A 19 year old man with beta-thalassemia major diagnosed at infancy had been treated with transfusions since 10 to 12 years, and then with esplenectomy. He had hipogonadism and hipothyroidism diagnosed at 15 year. He also had osteoporosis and was treated with calcium and calcitonin for two years. In the last year he had three inssuficiency fractures (left radium, femur and astragalo).

Because of severe low back pain of one month, he was sent to our service for a bone scan.

Two hours after the injection of 24 mCi (888 MBq) of Tc-99m MDP we acquired anterior and posterior whole body scans with 1.500.000 counts each one and 500.000 counts lumbar spine and skull planar images.

Whole body scans showed generalized increased tracer uptake, with increased skeleton-to-soft tissue ratio (Fig 1).
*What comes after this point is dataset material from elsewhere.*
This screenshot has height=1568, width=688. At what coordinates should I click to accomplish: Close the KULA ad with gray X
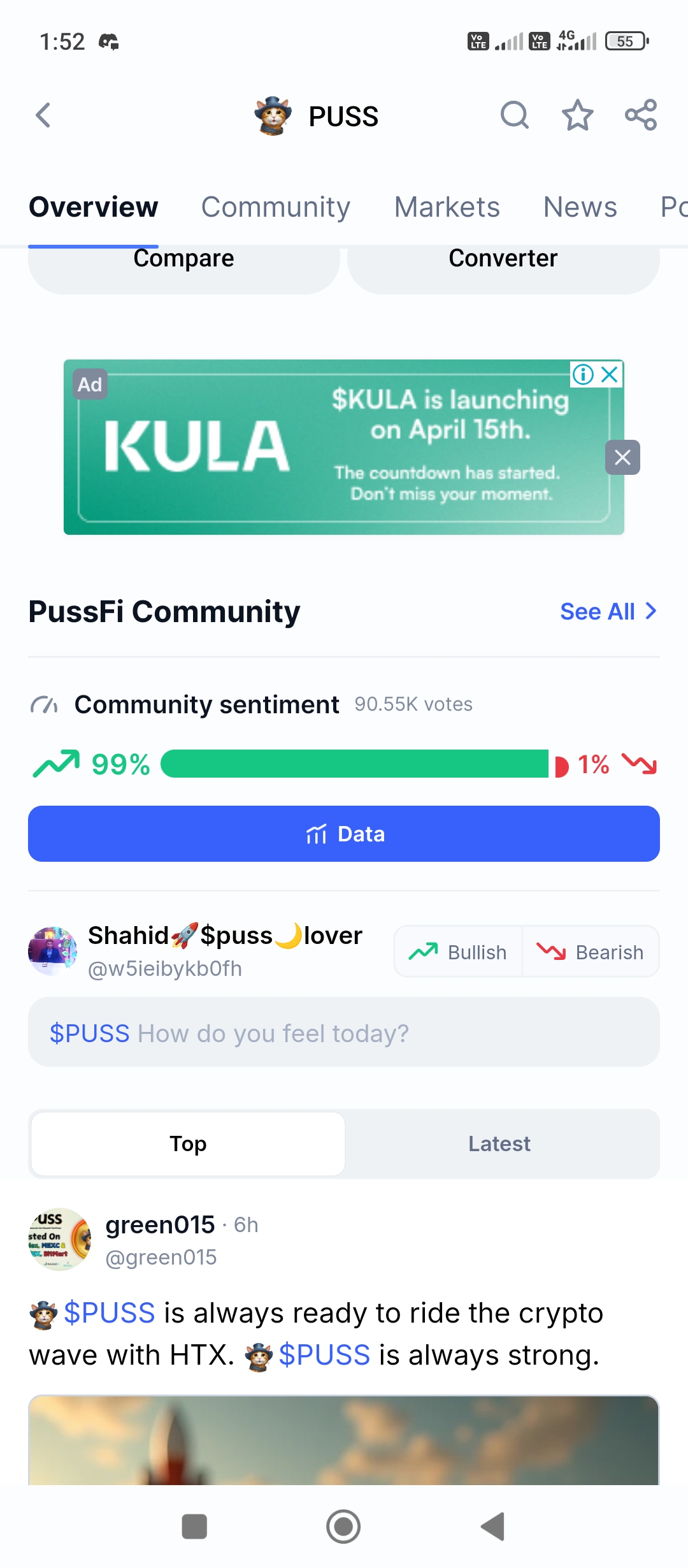pyautogui.click(x=622, y=457)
There were focal spots of major activity at both frontal bones (Figs 1, 2), lumbar spine at L2, L4 and L5 (Figs 1, 3), rib cage at 5^th, 9^th and 11^th posterior left ribs (Figs 1, 3), right femoral head and left femoral distal diaphysis (Fig 1). All of them suggested osteoporotic insufficiency fractures .

Cranial bones showed some of the classical deformities of the thalassemia: prominent frontal and maxilar bones and thickening of the diploe (Figs 1, 2).
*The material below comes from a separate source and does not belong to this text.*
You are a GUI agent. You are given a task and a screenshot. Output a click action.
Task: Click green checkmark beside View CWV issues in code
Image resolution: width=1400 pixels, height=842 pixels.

There was increased uptake in metaphyses of large bones considering the patient´s age, suggesting growth retardation (Fig 1).

Figure 1(click=zoom)

Figure 2(click=zoom)

Figure 3(click=zoom)

DISCUSSION:

Cooley’s original description of beta thalassemia major included marked bone deformities as a characteristic feature of this syndrome (1, 2). The patients typically have pronounced vertical diploe and mandibular growth direction, prominent mandibular incisors, frontal bones enlarged and narrowed nasal cavity (1, 3). These are due to expansion of haemopoiesis sites attempting to compensate for the congenital anaemia, and are prevented by blood transfusions from infancy. In this patient the transfusions started at 10 years of age, so he was anemic for a long time and probably he had expanded haemopoiesis.

Regular blood transfusions lead to secondary hemochromatosis. As a consecuence of chronic iron overload, many endocrinopathies may occur (1, 2). The most frequent endocrine dysfunction is hypogonadotropic hypogonadism, which is mainly responsible for osteopenia (4). Hypothyroidism also can occur as a complication of transfusional therapy and iron overload.
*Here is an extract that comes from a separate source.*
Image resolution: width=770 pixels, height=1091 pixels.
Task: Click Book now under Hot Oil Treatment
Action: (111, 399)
This patient had both diseases, and had secundary osteoporosis. The generalized increased tracer uptake, with increased skeleton-to-soft tissue ratio and the findings suggesting osteoporotic insufficiency fractures probably were due to osteoporosis.

In transfusion dependent thalassemic patients abnormal growth and delayed puberty are frequent findings (5). Although delay in onset of puberty is a common cause of growth failure in adolescent thalassemic patients, growth retardation could also be due to iron overload, the toxic effects of desferrioxiamine, or the development of other endocrinopathies such as growth hormone insufficiency or primary hypothyroidism (6).

The bone scan in this case showed many signs of the classical bone diseases reported in severe beta-thalassemia major.

BIBLIOGRAPHY.
1.	Alvarez-Guisasola F: Anemias hemolíticas, in Pediatría, Meneghello J, 4^th edition, Santiago, Chile, 1991, 1274-5.
2.	Jensen CE, Tuck SM, Agnew JE, et al: High prevalence of low bone mass in thalassemia major, Br-J-Haematol. 1998 Dec; 103 (4): 911-5.
3.	Bassimitci S, Yucel-Eroglu E, Akalar M: Effects of thalassemia major on components of the craniofacial complex, Br J Orthod 1996 May; 23 (2): 157-62.
4.	Brandle M, Galeazzi RL, Morant R, et al: Osteopenia in beta-thalassemia major, Schweiz-Med-Wochenschr. 1996 Nov 2; 126(44): 1867-74.
5.	Saka N, Sukur M, Bundak R, et al: Growth and puberty in thalassemia major, J Pediatr Endocrinol Metab 1995 Jul-Sep; 8(3): 181-6.
6.	Low LC: Growth, puberty and endocrine function in beta thalassemia major, J Pediatr Endocrinol Metab. 1997 Mar Apr; 10(2): 175-84.